Le secrétaire général du Parti “Courant démocrate”, Ghazi Chaouachi a quant à lui souligné que l’attitude de la Tunisie traduisait “improvisation” et “incompétence”, ainsi qu’un manque de vision claire en matière de relations diplomatiques.

“Que fait le Polisario dans un sommet économique qui réunit les pays africains avec le Japon, d’autant plus que ce dernier ne reconnaît pas l’entité séparatiste ?” s’interroge Chaouachi, également ancien ministre, sur les réseaux sociaux.

Sur la même lignée, Mohamed Lassaad Abid, secrétaire général de l’Organisation tunisienne du travail (OTT), a affirmé que cet acte conduirait à un isolement de la Tunisie aux niveaux “arabe”, “africain” et “international”, qualifiant cette démarche de suicide politique “inédit” de la diplomatie tunisienne.

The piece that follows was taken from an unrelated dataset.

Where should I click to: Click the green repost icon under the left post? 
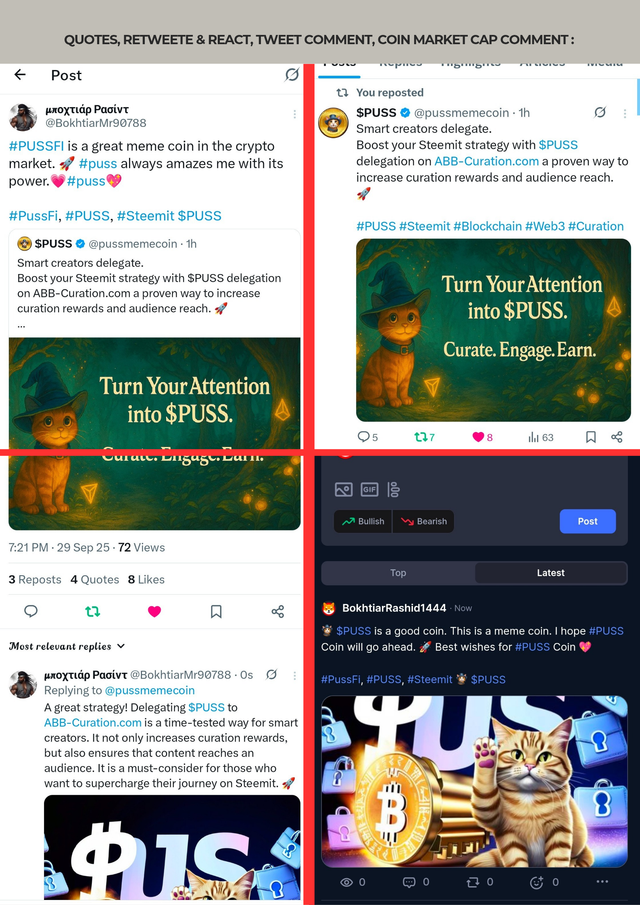tap(92, 611)
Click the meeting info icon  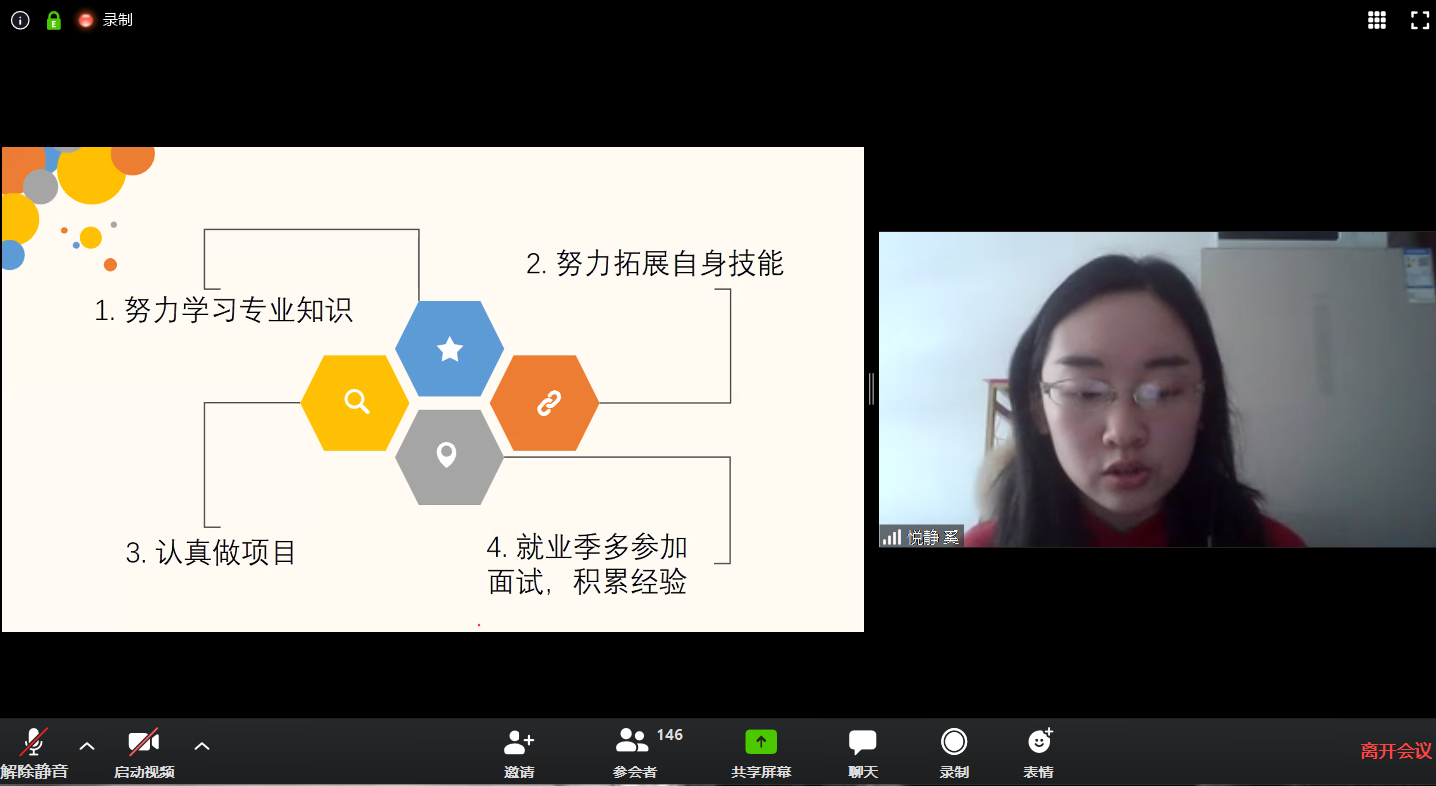click(x=20, y=20)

Le Maroc a décidé de ne pas participer au 8e Sommet de la TICAD qui se tient en Tunisie les 27 et 28 août et de rappeler immédiatement en consultation l’ambassadeur du roi à Tunis “suite à l’attitude de ce pays dans le cadre du processus du forum de coopération Japon-Afrique qui vient confirmer de manière flagrante son hostilité à l’égard du royaume”.